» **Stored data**
Segment Open
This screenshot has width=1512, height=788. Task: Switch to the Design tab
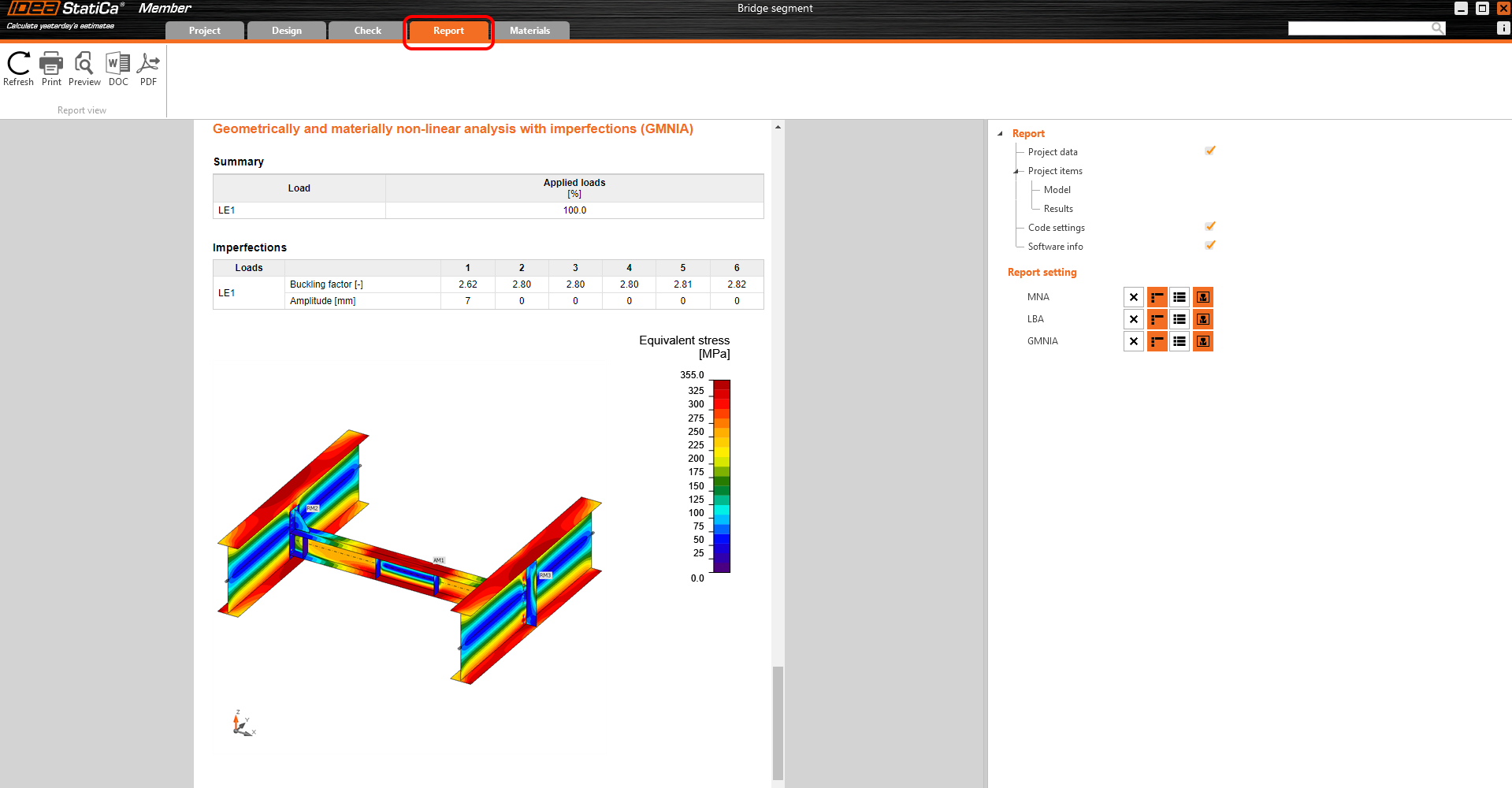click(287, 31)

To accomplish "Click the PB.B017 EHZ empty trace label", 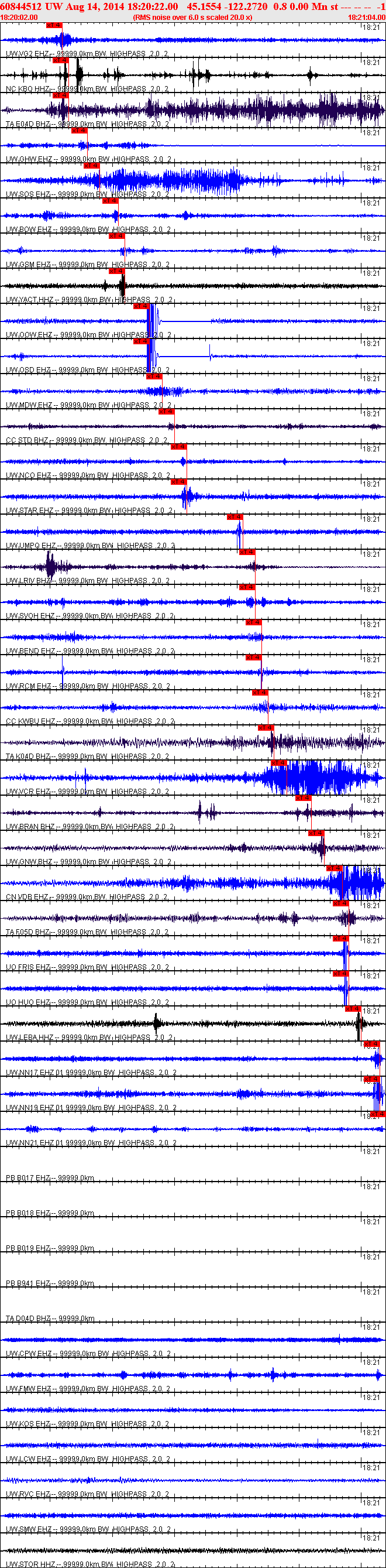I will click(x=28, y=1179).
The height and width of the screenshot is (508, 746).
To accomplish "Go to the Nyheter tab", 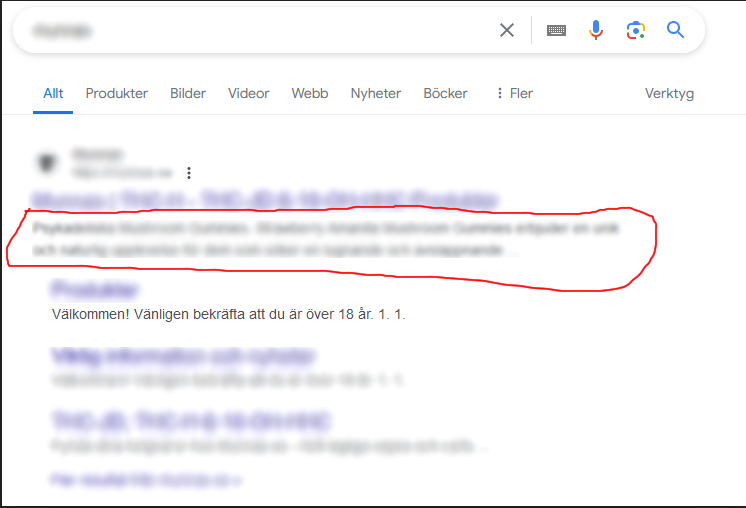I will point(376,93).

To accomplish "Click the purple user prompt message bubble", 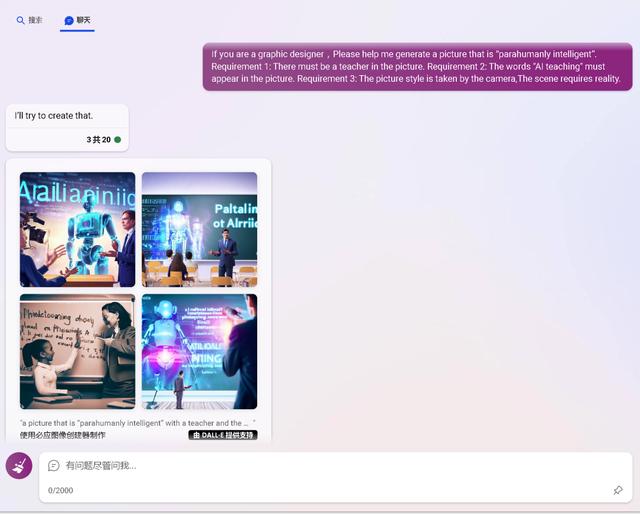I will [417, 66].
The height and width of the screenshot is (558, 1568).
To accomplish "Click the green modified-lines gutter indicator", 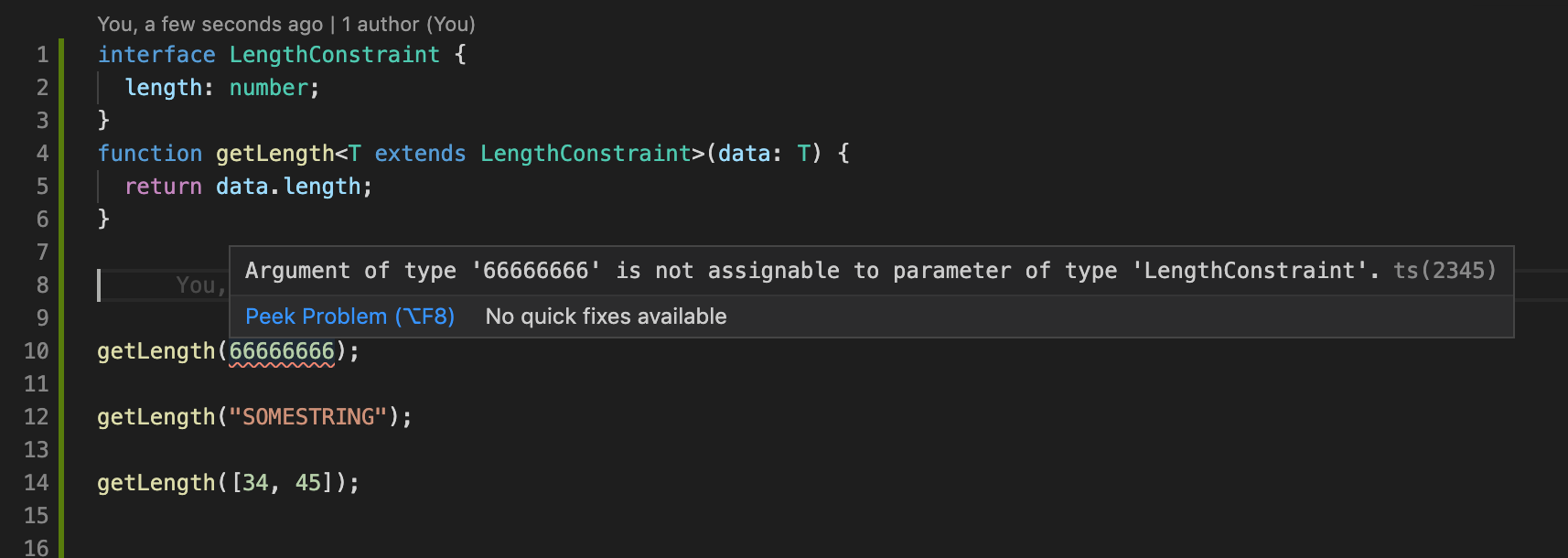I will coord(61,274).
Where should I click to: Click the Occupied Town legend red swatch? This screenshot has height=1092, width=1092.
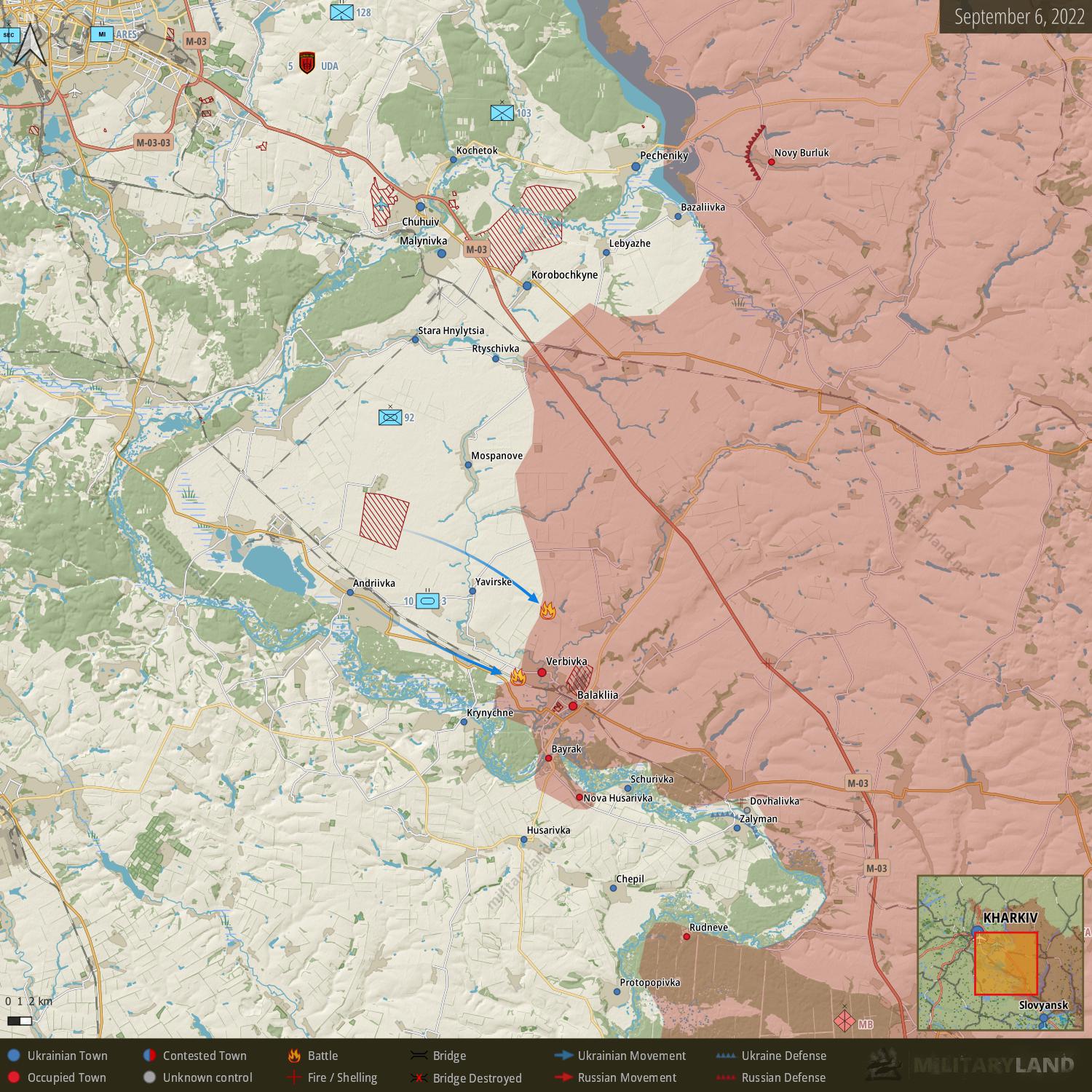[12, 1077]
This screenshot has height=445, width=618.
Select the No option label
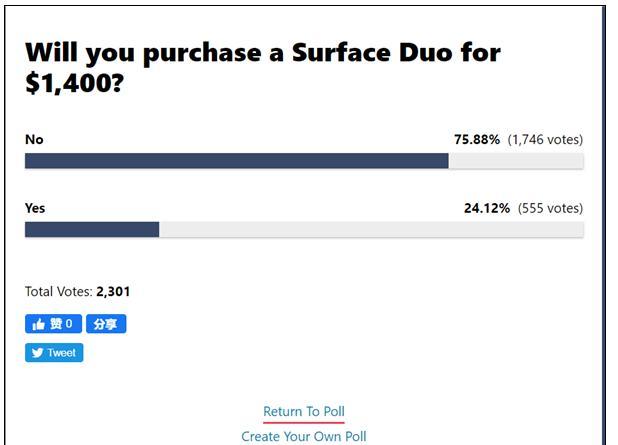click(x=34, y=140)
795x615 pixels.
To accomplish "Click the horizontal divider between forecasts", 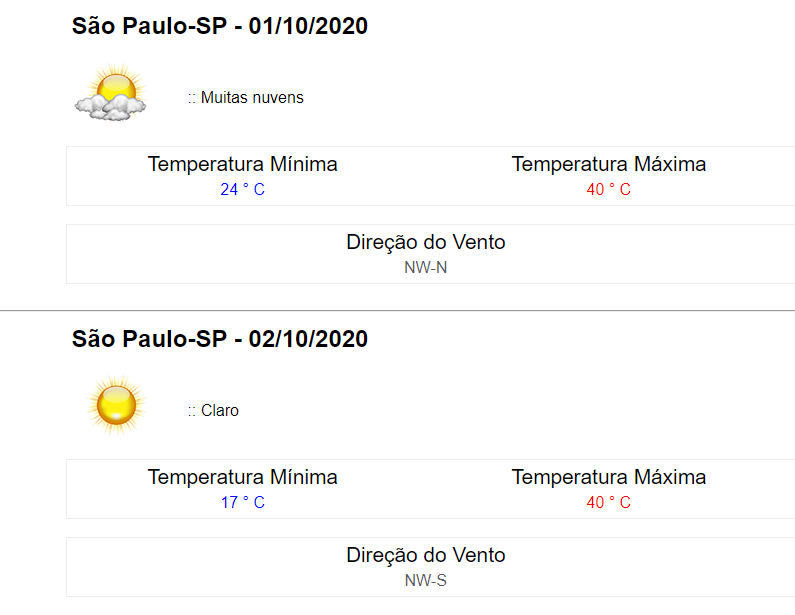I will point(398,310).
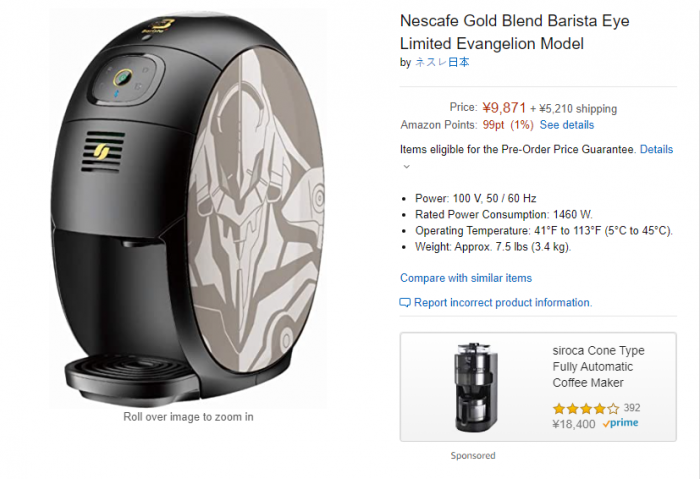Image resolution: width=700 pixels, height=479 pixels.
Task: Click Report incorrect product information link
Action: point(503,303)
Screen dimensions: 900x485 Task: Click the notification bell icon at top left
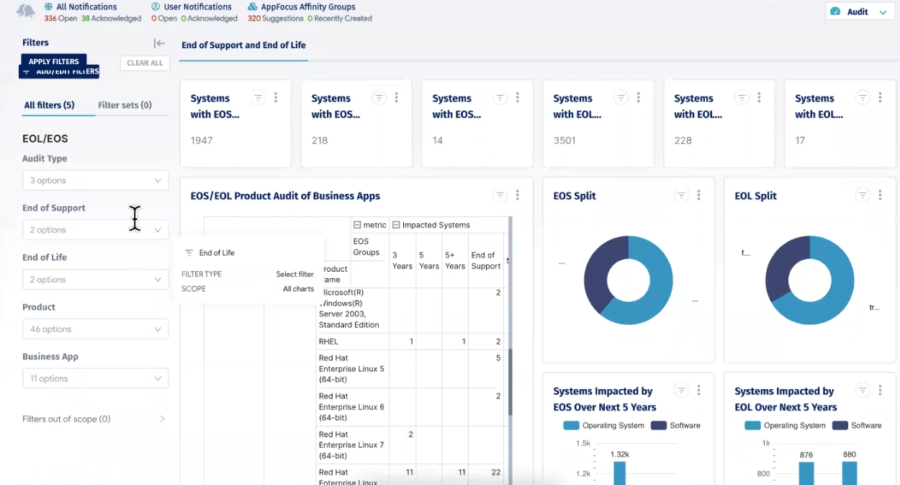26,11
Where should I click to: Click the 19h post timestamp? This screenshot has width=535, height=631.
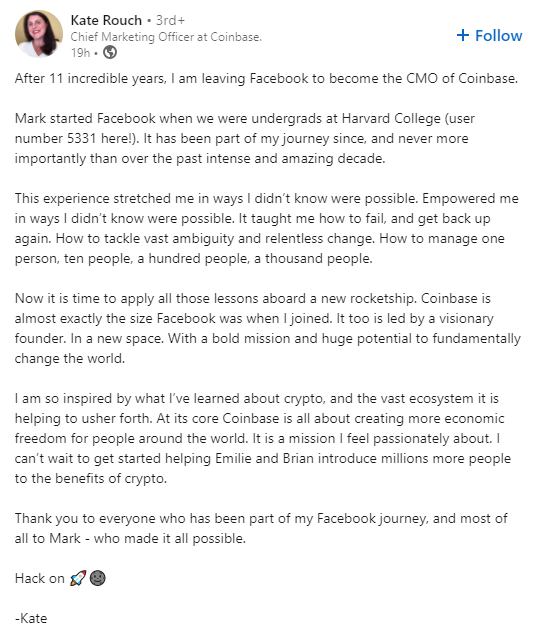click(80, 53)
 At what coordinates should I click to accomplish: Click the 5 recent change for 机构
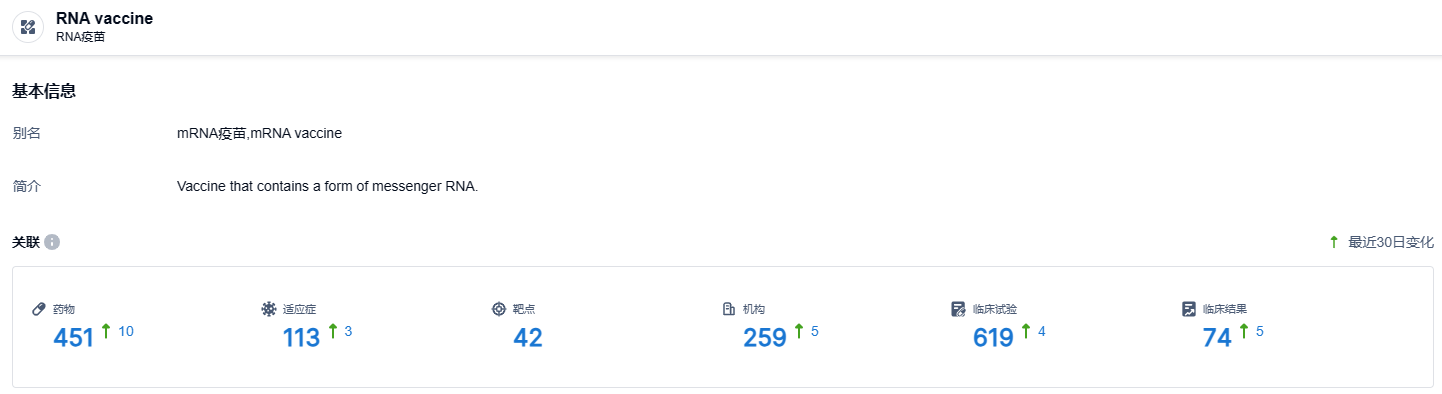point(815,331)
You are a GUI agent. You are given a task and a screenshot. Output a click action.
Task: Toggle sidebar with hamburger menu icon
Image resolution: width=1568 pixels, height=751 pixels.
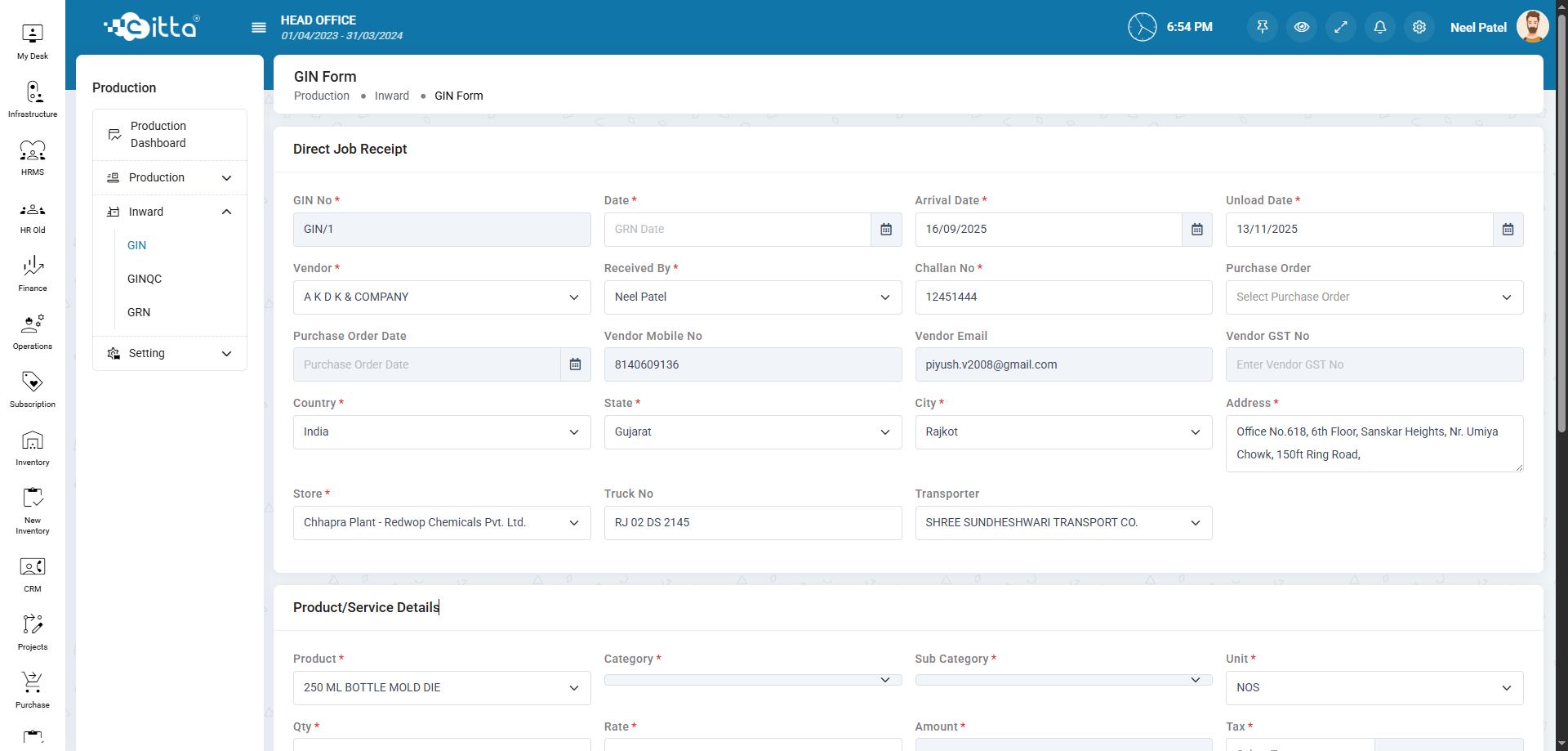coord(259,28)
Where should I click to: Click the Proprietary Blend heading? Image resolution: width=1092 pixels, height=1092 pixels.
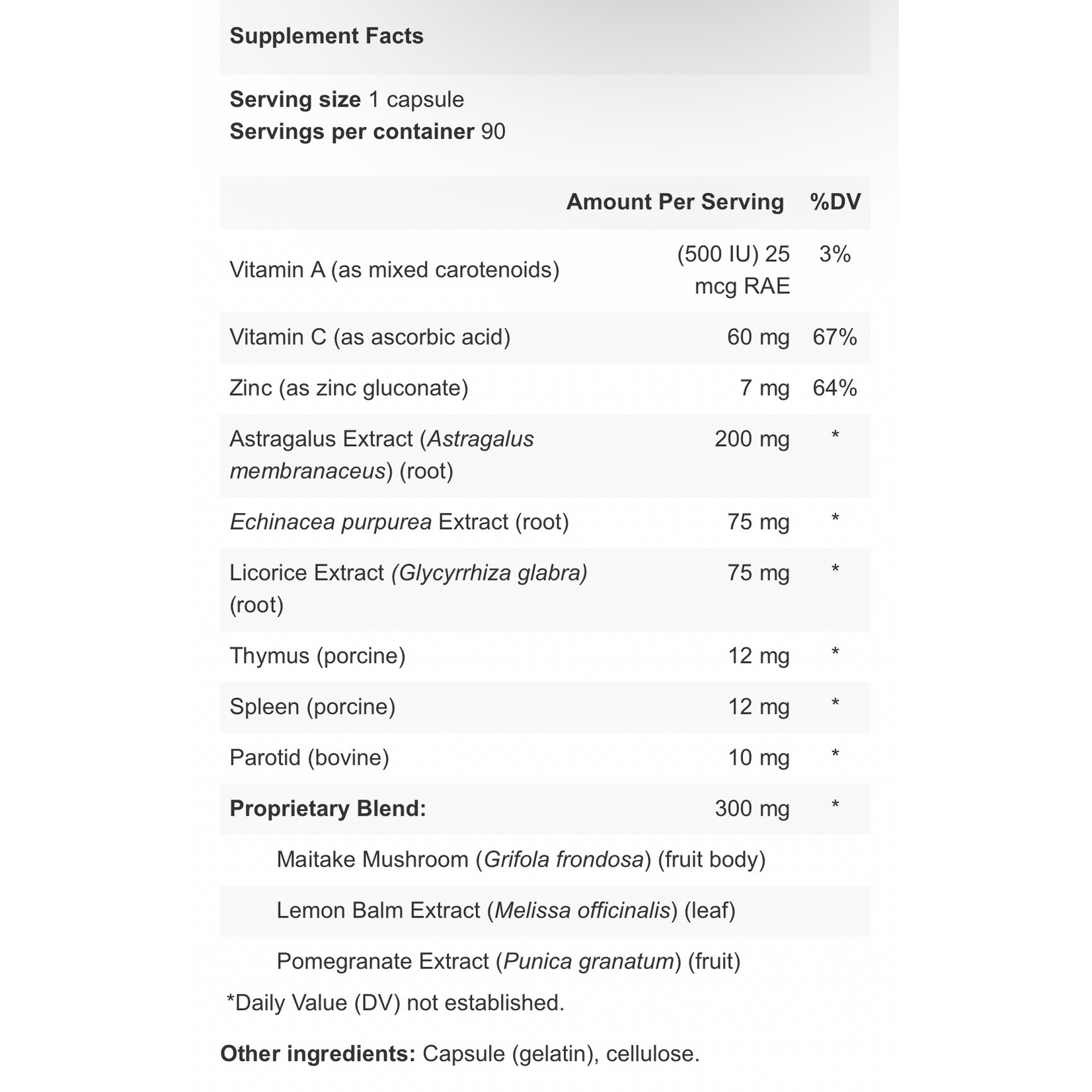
Segment Closed
» **Problem**
Write out exactly the lines that run from the one containing "You are a GUI" to the last line of the entries above, both ends kept, pictures left out.

» **Solution to this problem**
You are a GUI agent. You are given a task and a screenshot. Output a click action.
Task: Toggle sidebar with hamburger menu icon
Image resolution: width=1568 pixels, height=751 pixels.
coord(259,28)
Where should I click to: Click the Proprietary Blend heading? Image resolution: width=1092 pixels, height=1092 pixels.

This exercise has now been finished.